Matthew A. Stoloff

/Matthew A. Stoloff
Matthew A. Stoloff 2017-03-25T20:02:58+00:00

Contact Information

Admitted to bar

  • New Jersey, 2009
  • U.S. District Court, District of New Jersey, 2009

Education

  • University of Cincinnati, B.A., 1997
  • Michigan State University, MLRHR, 1999
  • City University of New York, M.A., 2003
  • Syracuse University College of Law, J.D., 2008

Affiliations

  • New Jersey State Bar Association

Honors

  • New Jersey Super Lawyers Rising Stars – 2013-2017
  • Named “February 2012 Pro Bono Attorney of the Month” by Volunteer Lawyers for Justice of New Jersey

Stoloff

MATTHEW A. STOLOFF has been Of Counsel to the firm since 2013 and devotes his time to civil litigation, particularly special education law, employment law, and appellate advocacy.

Matthew began his legal career in law school where he was a student attorney in the Disability Rights Clinic at Syracuse University College of Law.  After passing the New Jersey bar, Matthew’s first clients were low income parents whose child with a disability was not receiving a free and appropriate education pursuant to the Individuals with Disabilities in Education Act (“IDEA”).  Since then, Matthew has had the privilege of representing many parents on behalf of their children in special education matters.  He has been successful in helping children receive the accommodations and modifications they need to succeed in school and has also obtained numerous settlements that place children with disabilities in private schools at the school district’s expense.

Beyond his special education practice, Matthew counsels and represents students who have been accused of bullying in violation of the New Jersey Anti-Bullying Law.

Matthew works closely with the firm’s partners, Tom Jardim and Rich Meisner, in the areas of employment law.  He represents blue collar and white collar employees in employment discrimination matters against companies, school districts, and government agencies.  Such cases often involve employees who were wrongfully terminated on the basis of age, sex, and disability, in violation of the New Jersey Law Against Discrimination (“NJLAD”) as well as various federal laws.  A handful of Matthew’s employment litigation cases also involve whistleblowers who were unlawfully terminated from their employment in violation of the New Jersey Conscientious Employee Protection Act (“CEPA”).

ERISA is another major component of Matthew’s employment law practice.

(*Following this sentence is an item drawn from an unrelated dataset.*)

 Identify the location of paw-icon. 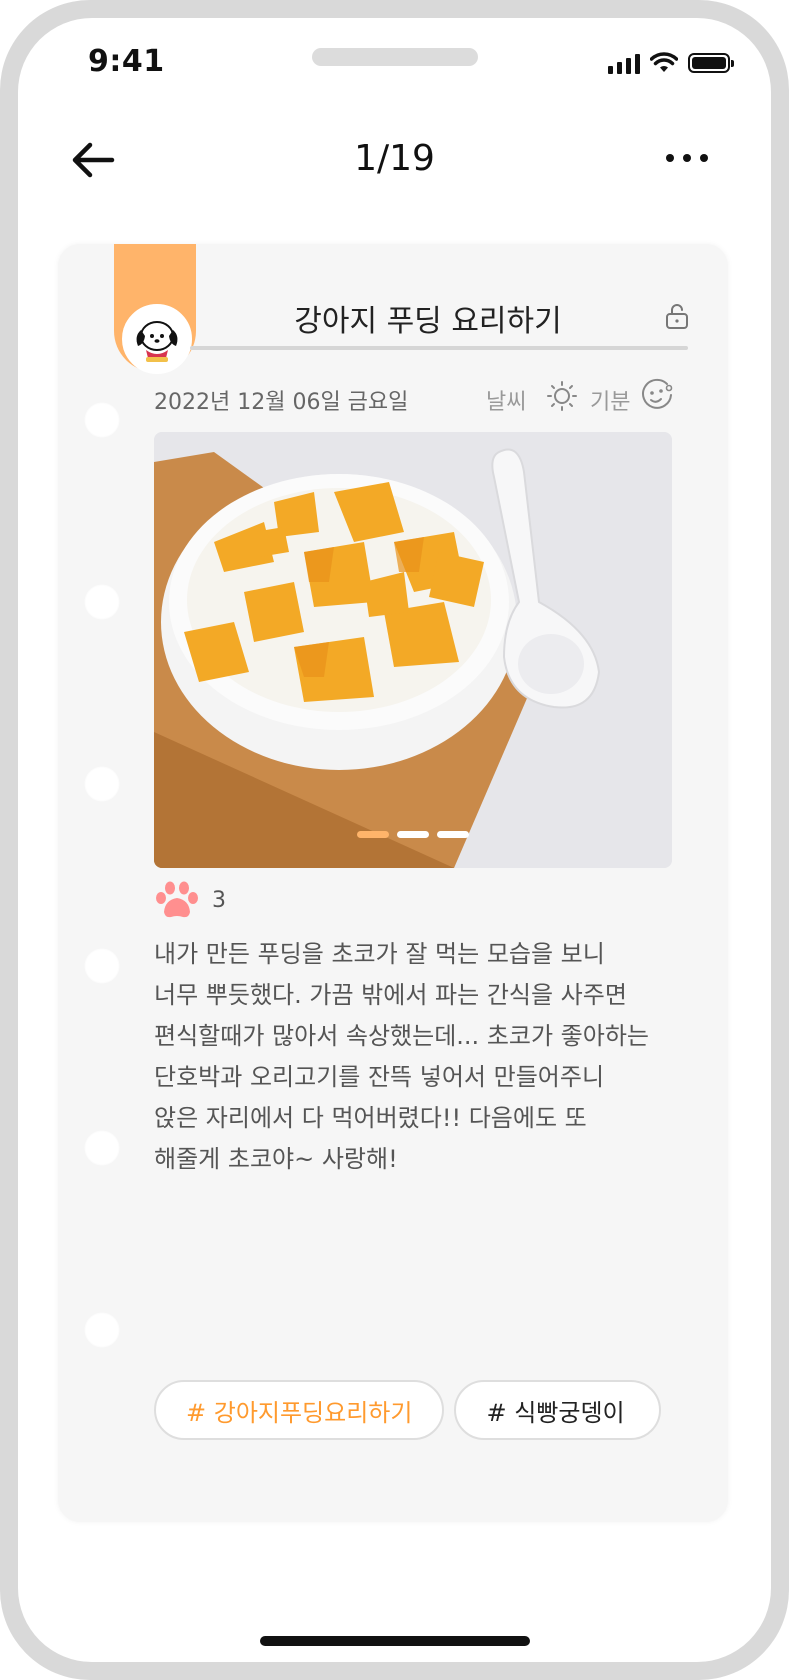
(177, 900).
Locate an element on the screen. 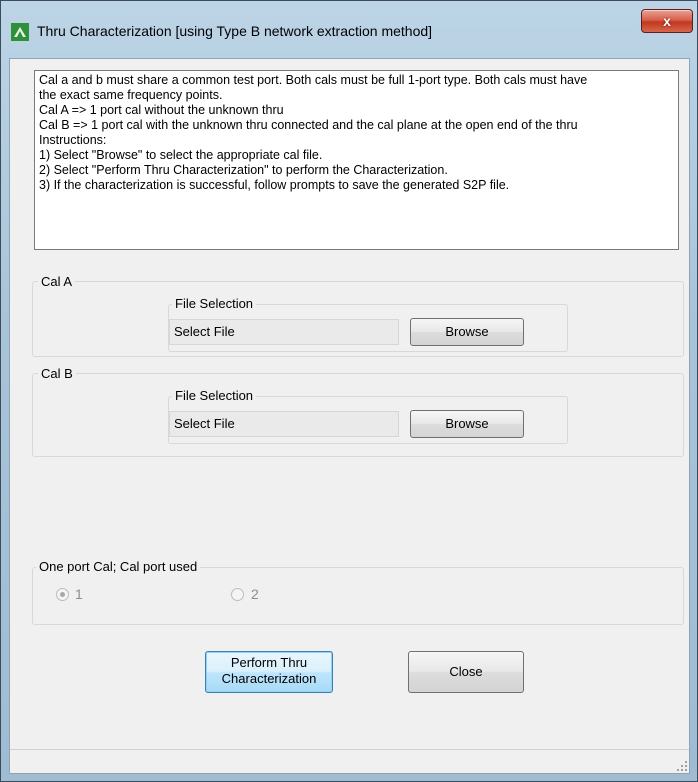 This screenshot has width=698, height=782. cal-a-file-selection-group: File Selection Select File Browse is located at coordinates (368, 324).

ERISA is an acronym for Employee Retirement Income Security Act.  Enacted in 1974, one purpose of ERISA is to protect employees’ pension and welfare benefits promised by their employers.  Matthew reviews Plan documents and represents Plan beneficiaries to obtain the benefits that the companies promised to them.  He has a particular interest in ERISA “top hat” plans because he was actively involved in the representation of several current and retired executives against Caesars Entertainment Corporation.

Recognized for his outstanding ability to critically analyze legal issues and write persuasive legal arguments, Matthew has written motion papers and appellate briefs in a variety of civil litigation cases in the trial courts, Appellate Division, the New Jersey Supreme Court, and the District Court for the District of New Jersey.  His motion papers and appellate briefs have addressed special education, employment law, ERISA, construction defects, consumer fraud, medical malpractice, asbestos litigation, personal injury protection (“PIP”), prisoner’s rights, and unemployment compensation.

Matthew earned his law degree from Syracuse University College of Law.  He is currently admitted to practice law in New Jersey as well as the United States District Court for the District of New Jersey.

Publications

“Can You Ethically Advise Your Clients to Secretly Record Communications?” New Jersey Lawyer Magazine, October 2009, at 73-75.

Interviewed and quoted in “New Jersey Ditches Bona Fide Office Rule, Permits Virtual Practice If Conditions Are Met,” ABA/BNA (Bureau of National Affairs), Lawyers’ Manual on Professional Conduct, Vol. 29, No. 3, 70-71 (January 30, 2013).